Автору пьесы, своему подчинённому, Шавкат давать какие-либо объяснения отказался. Безыдейная, и всё.
Хамза смолчал и на этот раз.
Вокруг него уже начал складываться кружок местной художественной интеллигенции, в который входили артисты и музыканты Мадрахим Шерази, Сафо Мугани, Матюсуф Харратов, Мутриби Хароби, Джуманияз-сурнайчи, Курбан-сазчи. Эта группа энтузиастов составила костяк, на основе которого впоследствии в Хиве был возрождён театр.
Особенно близко сошёлся Хамза с Шерази и с Харратовым.
Вместе они начали искать рукописи "макомов".
Между тем в Хорезме происходили довольно странные события. Боевые кадры первых лет революции, поднявшие народ на борьбу с ханом и одержавшие победу, давно уже разъехались по Туркестанскому краю - передавать свой революционный опыт в других местах. В руководстве республики оказалось много случайных людей. Но самое непонятное заключалось даже не в этом.
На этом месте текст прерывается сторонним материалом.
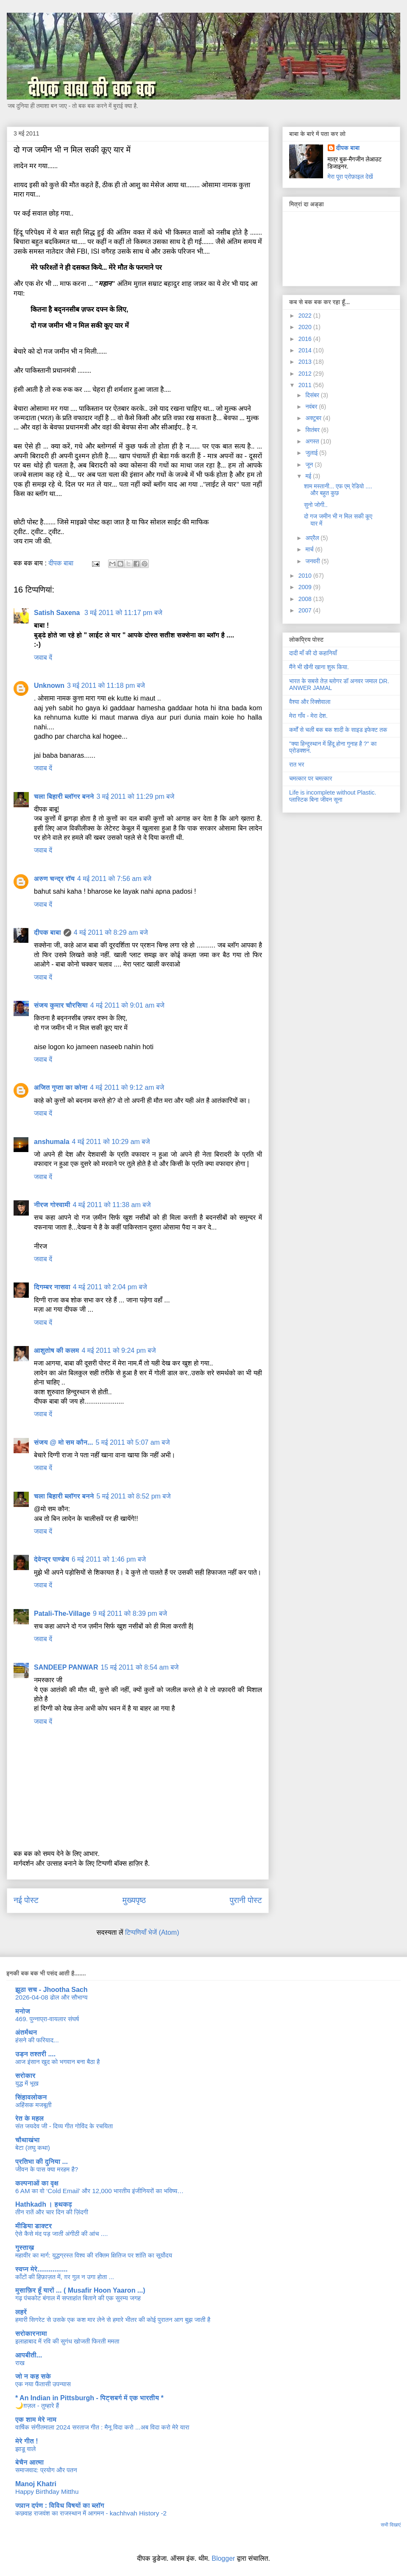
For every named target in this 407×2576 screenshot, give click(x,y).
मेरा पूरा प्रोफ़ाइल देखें (350, 176)
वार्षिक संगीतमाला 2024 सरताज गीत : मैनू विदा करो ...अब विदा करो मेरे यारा (102, 2427)
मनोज (22, 2011)
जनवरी (313, 561)
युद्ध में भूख (27, 2083)
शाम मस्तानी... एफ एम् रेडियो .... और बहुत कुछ (338, 490)
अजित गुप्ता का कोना (60, 1087)
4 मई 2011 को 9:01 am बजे (127, 1005)
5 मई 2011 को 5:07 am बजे (133, 1442)
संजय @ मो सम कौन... (63, 1442)
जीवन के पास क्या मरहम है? (46, 2169)
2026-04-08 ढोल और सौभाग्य (51, 1997)
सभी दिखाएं (391, 2525)
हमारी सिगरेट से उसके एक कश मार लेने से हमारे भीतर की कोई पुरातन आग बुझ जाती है (112, 2319)
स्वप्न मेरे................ (41, 2269)
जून (310, 464)
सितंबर (313, 430)
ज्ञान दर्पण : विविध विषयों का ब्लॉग (59, 2505)
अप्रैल (313, 538)
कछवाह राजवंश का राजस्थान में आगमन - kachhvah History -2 (91, 2513)
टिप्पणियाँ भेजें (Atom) (152, 1932)
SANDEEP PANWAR (66, 1667)
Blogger (223, 2558)
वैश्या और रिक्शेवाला (309, 701)
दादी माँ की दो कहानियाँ (313, 653)
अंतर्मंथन (26, 2032)
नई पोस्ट (26, 1900)
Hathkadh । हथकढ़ (43, 2204)
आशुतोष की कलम (56, 1350)
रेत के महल (29, 2118)
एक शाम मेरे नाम (35, 2419)
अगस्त (313, 441)
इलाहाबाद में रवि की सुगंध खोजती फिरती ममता (67, 2341)
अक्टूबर (314, 418)
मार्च (310, 549)
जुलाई (312, 452)
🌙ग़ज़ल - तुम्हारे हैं (37, 2405)
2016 (305, 338)
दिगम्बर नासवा (52, 1287)
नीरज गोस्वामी (52, 1204)
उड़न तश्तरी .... (35, 2054)
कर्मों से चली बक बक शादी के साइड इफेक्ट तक (338, 729)
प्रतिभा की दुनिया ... (41, 2161)
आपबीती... (28, 2355)
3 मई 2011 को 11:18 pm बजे (106, 685)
Со времён мировой войны в Хорезме содержалась большая группа пленных турецких офицеров. Неизвестно, когда и кто отдал распоряжение, позволявшее пленным свободно передвигаться по улицам.
Но было доподлинно известно, что по инициативе наркома просвещения всем пленным офицерам было предложено работать в местных школах. (Якобы для того, чтобы самим кормить себя, а не находиться на иждивении государства.) Турецкие офицеры, люди в основном хорошо образованные, практически преподавали все предметы, начиная от математики и кончая физкультурой.
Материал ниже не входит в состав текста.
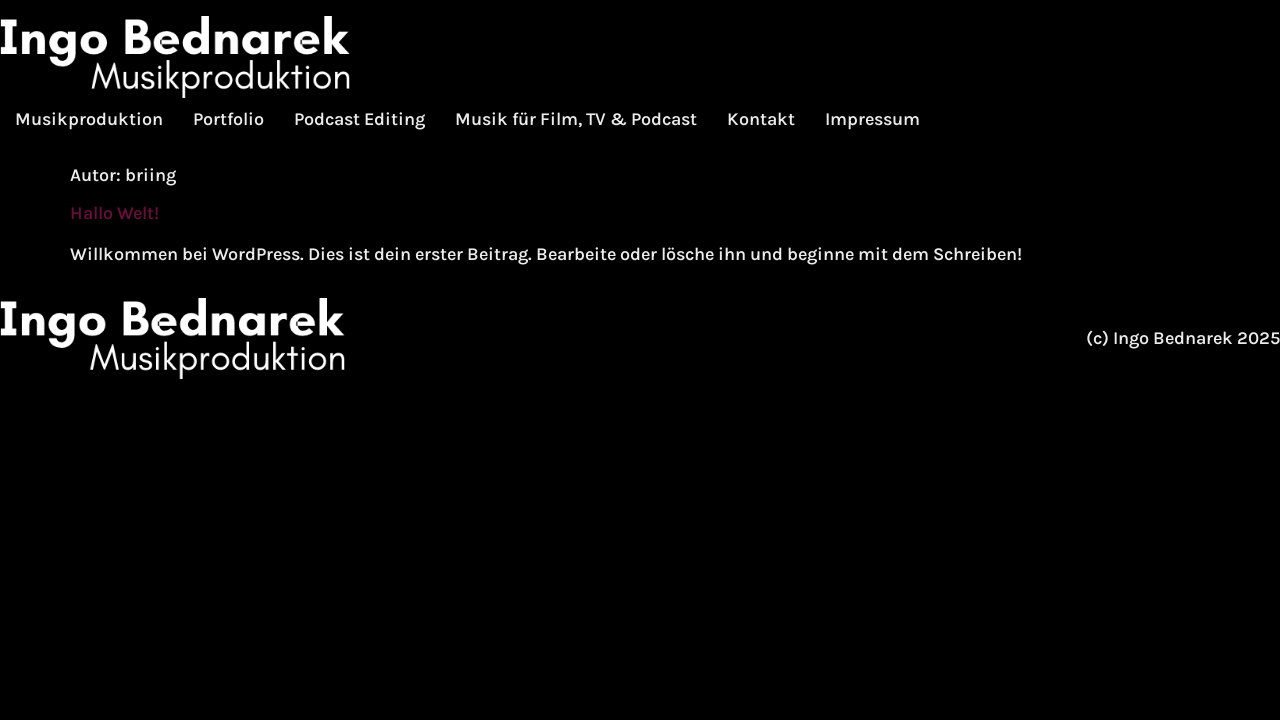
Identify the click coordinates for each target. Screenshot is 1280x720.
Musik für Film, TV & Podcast (576, 119)
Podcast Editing (359, 119)
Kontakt (761, 119)
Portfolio (228, 119)
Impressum (872, 119)
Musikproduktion (89, 119)
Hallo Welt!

Но, как говорится, и не в этом ещё состоял главный фокус. При ближайшем рассмотрении дело приобретало совершенно неожиданный и отчасти зловещий оборот.
Хамза был поражён, когда в один из первых дней своей жизни в Хорезме встретил на улице большую колонну местных юношей-подростков, которую строевым шагом вели через город два турецких офицера в военной форме (только что без погон), громко отдавая турецкие военные команды.
Через неделю он шёл мимо здания одной школы. На школьном дворе были построены шеренгой старшеклассники. Человек в военной турецкой форме (только что без погон) показывал ребятам приёмы штыкового боя... Потом начались занятия по строевой подготовке.
- Ас ол!! - зычно звучала команда.
Шеренга замирала по стойке "смирно".
- Согап Чарх!!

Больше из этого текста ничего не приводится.